**EXERCISE INSTRUCTIONS**
Output only the lines below that start at the line containing "Where should I click to: Open" and end at the line containing "Where should I click to: Dismiss", with both ends kept.

··· THE DATA ···

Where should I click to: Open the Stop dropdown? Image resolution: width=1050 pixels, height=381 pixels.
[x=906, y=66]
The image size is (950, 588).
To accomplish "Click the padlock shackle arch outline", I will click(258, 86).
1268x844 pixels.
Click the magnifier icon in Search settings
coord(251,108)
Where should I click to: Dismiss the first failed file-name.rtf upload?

···
··· THE DATA ···

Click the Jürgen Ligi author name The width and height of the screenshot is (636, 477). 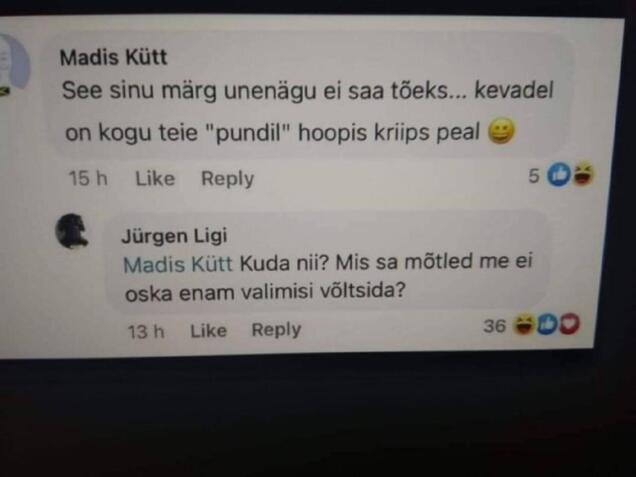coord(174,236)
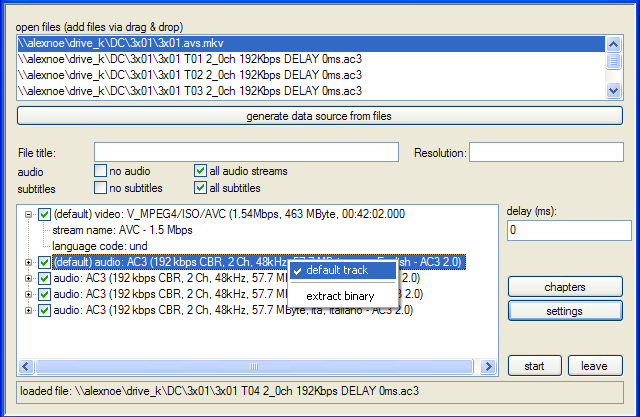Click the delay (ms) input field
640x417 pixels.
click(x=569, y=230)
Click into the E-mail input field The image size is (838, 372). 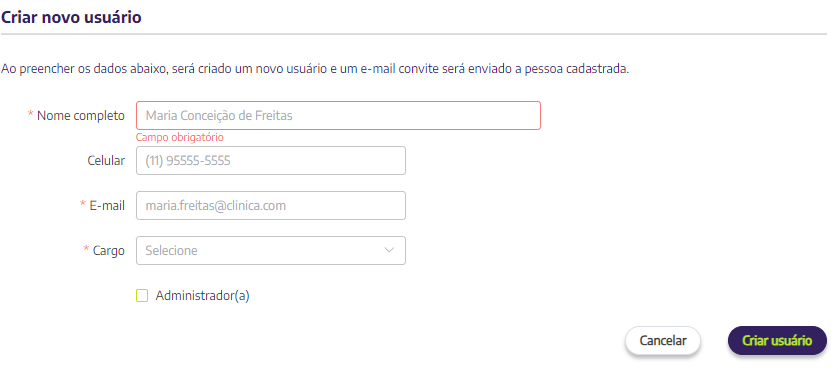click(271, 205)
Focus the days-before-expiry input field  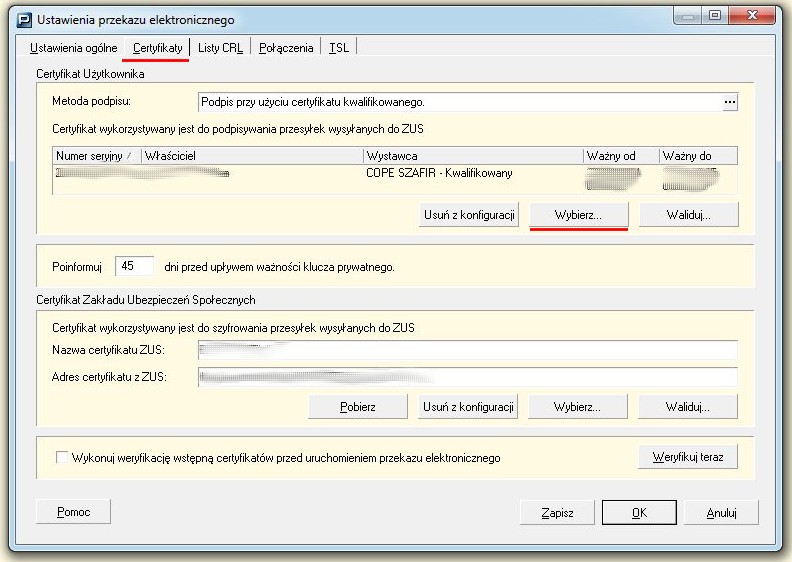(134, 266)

···
··· THE DATA ···

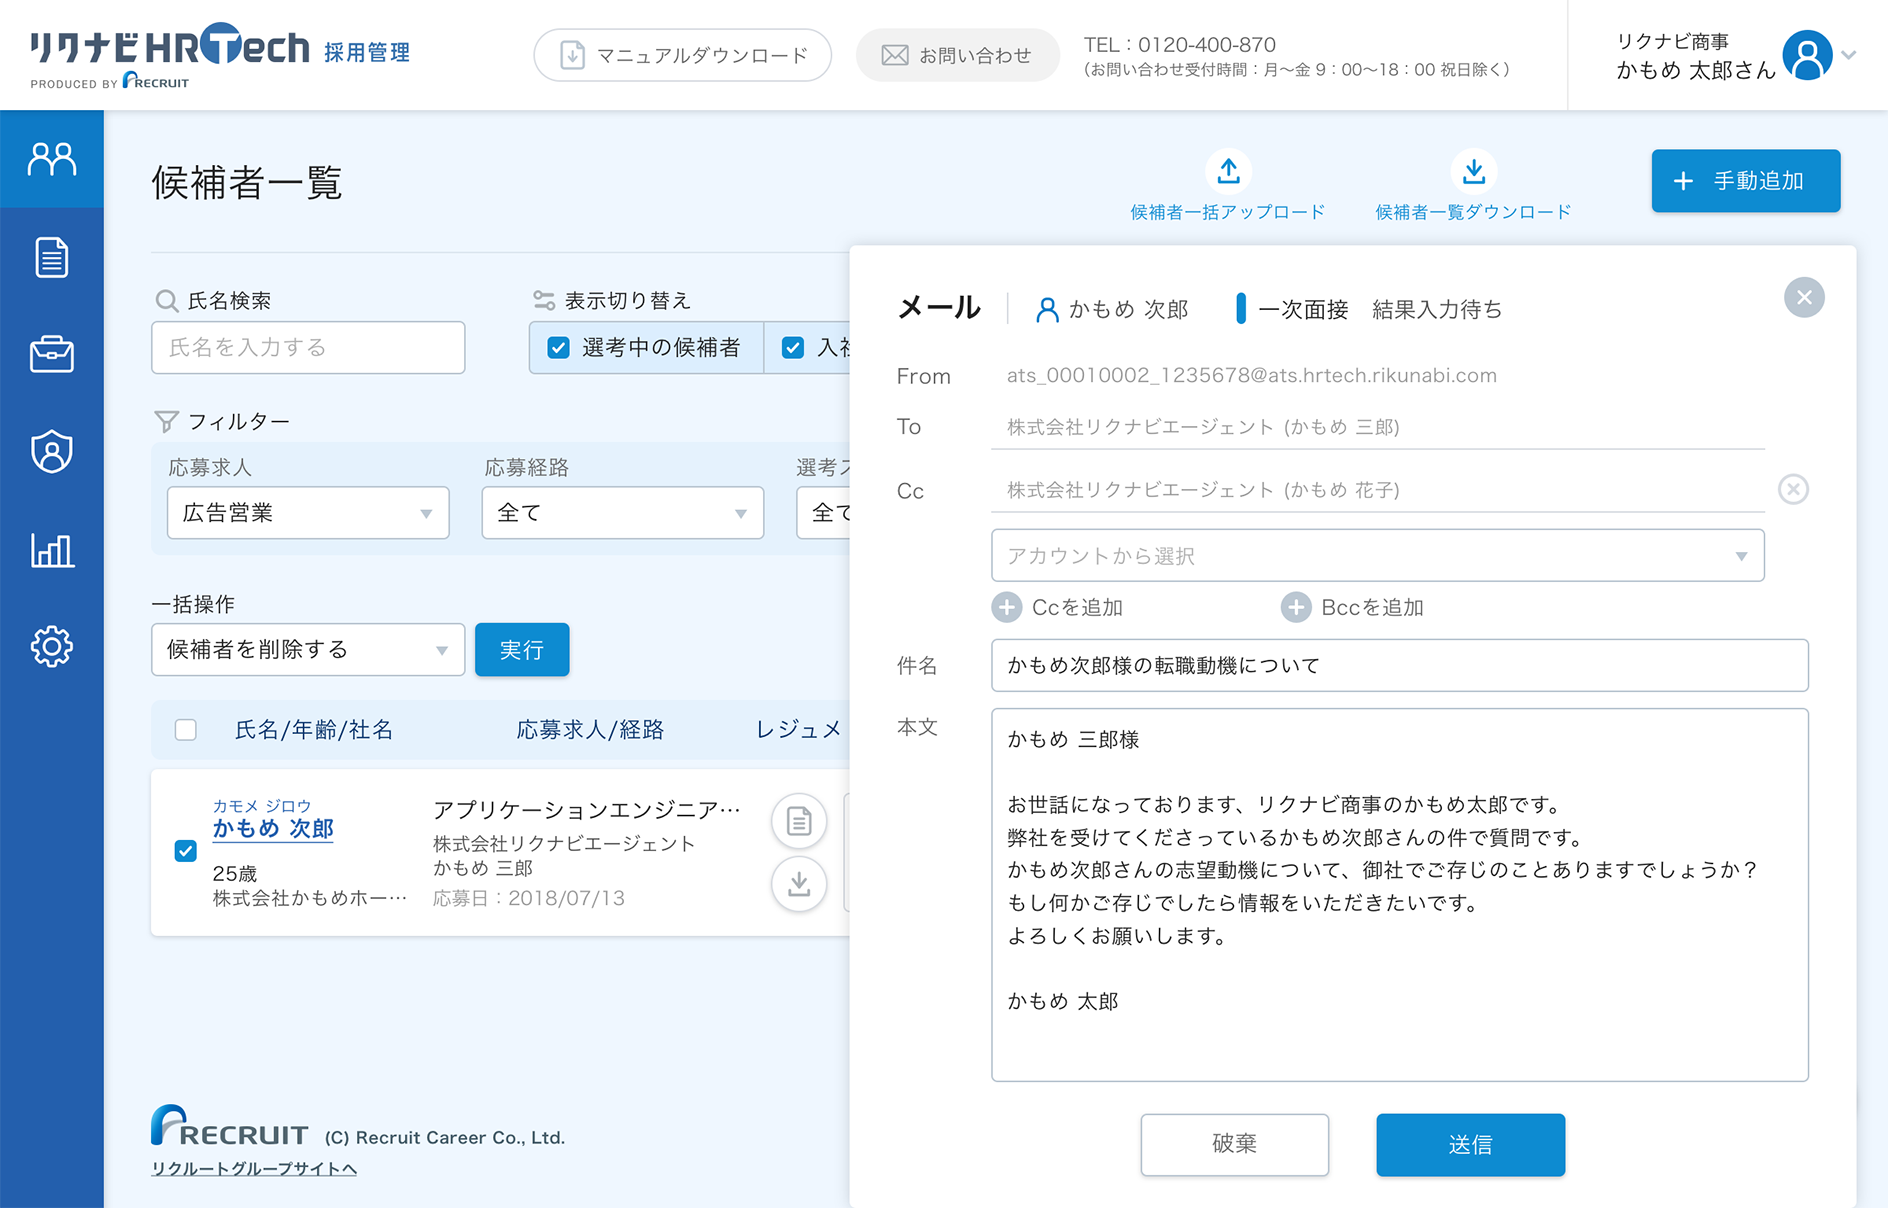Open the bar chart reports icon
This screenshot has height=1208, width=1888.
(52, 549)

···

**SOLUTION TO THE PROBLEM**
Where should I click to: Open the Stop dropdown? Image resolution: width=1050 pixels, height=381 pixels.
[x=906, y=66]
The image size is (950, 588).
To accomplish "Click the padlock shackle arch outline", I will click(258, 86).
1268x844 pixels.
Click the magnifier icon in Search settings
coord(251,108)
Where should I click to: Dismiss the first failed file-name.rtf upload?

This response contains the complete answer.